Sarracena, foliis brevioribus latioribus Sarracena Canadensis, foliis cavis & auritis.
The Leaves of this, like the precedent, spring from a fiberous Root, to the Height of six or eight Inches, they are likewise hollow, swelling and more protuberant than the former, and differently shaped, as in the Figure; they are of a yellow green Colour, striped and veined with Purple. The Flowers of this Plant rise considerably higher than the Leaves, and are of a purple Colour, except which the Flowers and Seed Vessels of this and the preceedent are formed alike. The Hollow of these Leaves, as well as of the other Kind, always retain some Water, and seem to serve as an Asylum or secure Retreat for numerous Insects from Frogs and other Animals, which feed on them.

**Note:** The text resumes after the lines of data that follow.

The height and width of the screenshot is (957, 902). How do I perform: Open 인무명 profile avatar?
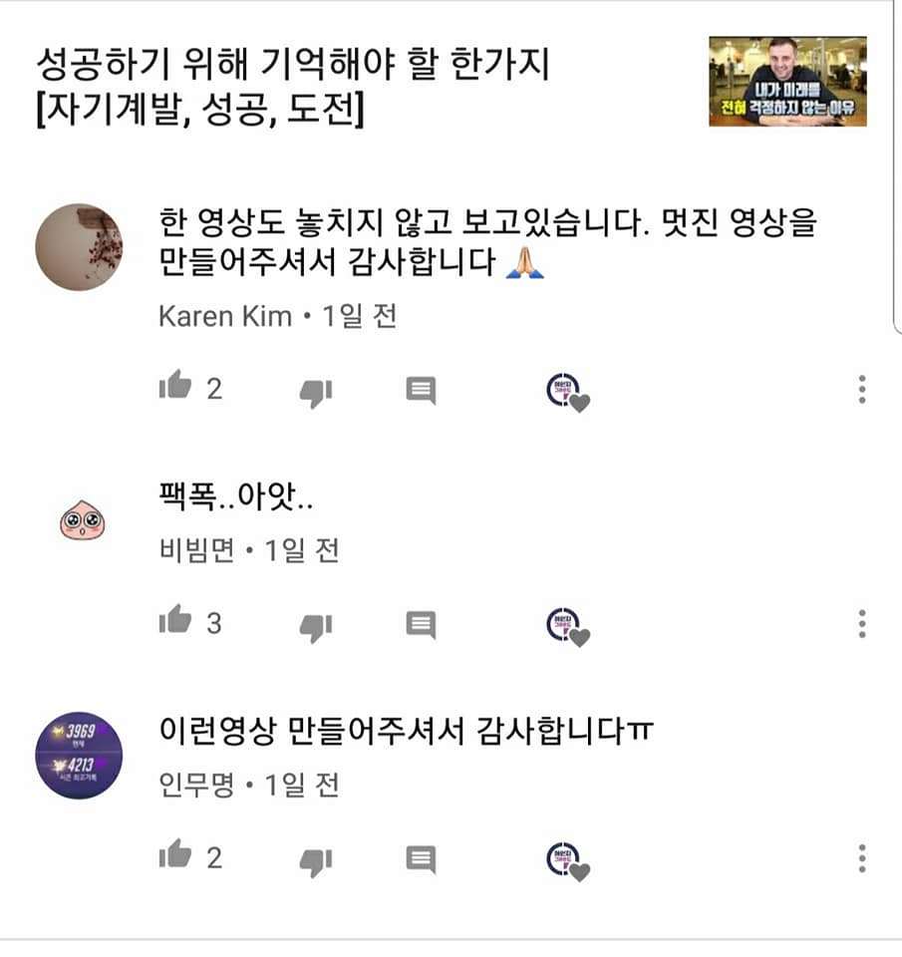click(80, 756)
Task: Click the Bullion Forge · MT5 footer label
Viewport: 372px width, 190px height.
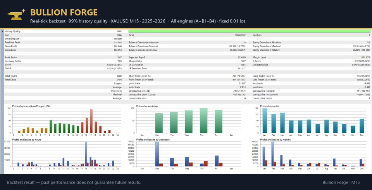Action: coord(341,182)
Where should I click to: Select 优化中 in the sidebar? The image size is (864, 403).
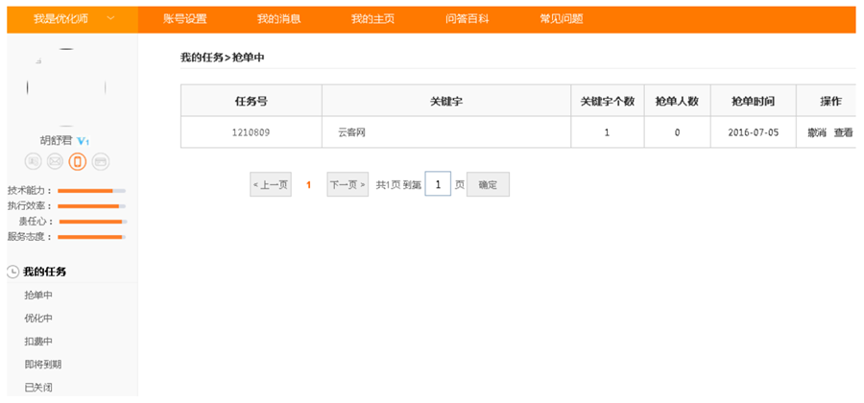38,318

These Plants grow usually in the same Places with the foregoing.
The print is from Mark Catesby’s The Natural History of Carolina, Florida and the Bahama Islands. Catesby’s work was a formative and important series of 220 natural history prints of birds, animals, fish and plants native to the southeast United States and the Bahamas. The first edition of Catesby’s work contained 220 fine hand-colored, folio size plates after his natural history paintings, many of which he etched himself, together with descriptions in English and French (London: 1731-43). George Edwards (1694-1773) revised and reissued both volumes as the second edition (London, 1751-55). The publisher Benjamin White reissued Edward’s edition, adding Linnaean names to all Catesby’s plants and animals as the third edition (1771-75). Also, the third edition reissued circa 1815-1816. This particular example of the print can be tentatively identified as third edition, first issue, being printed on fine wove paper; the paper has no watermark.
Mark Catesby’s important work was the first comprehensive publication on the natural history of the New World. Catesby trained principally as a botanist in England. Beginning in 1712, he spent seven years in Virginia, amassing collections of plant and animal specimens, which he shipped back to wealthy patrons in England. With their encouragement, he undertook a comprehensive color plate study, returning to North America for an extended stay in 1722. He learned the art of print etching so he could control the quality of the final product. The first edition of his Natural History was published in London, in parts, from 1731 to 43. In that seminal work, his depictions of birds, which comprise 109 of the 220 illustrations, contributed to the development of scientific color-plate book ornithological illustration having several innovative qualities: the placement of many of the birds in natural environments and/or with local plant life; precise scientific naturalism; and the folio format. Other illustrations included fish, reptiles, mammals as well as botanical illustrations of native plants, including their flowers and fruit. In the 18th century and into the first half of the 19th century, Catesby’s works remained a definitive source for information about New World birds, consulted such notable persons as Audubon, Thomas Jefferson and Lewis and Clark in the United States, and Linnaeus in Europe.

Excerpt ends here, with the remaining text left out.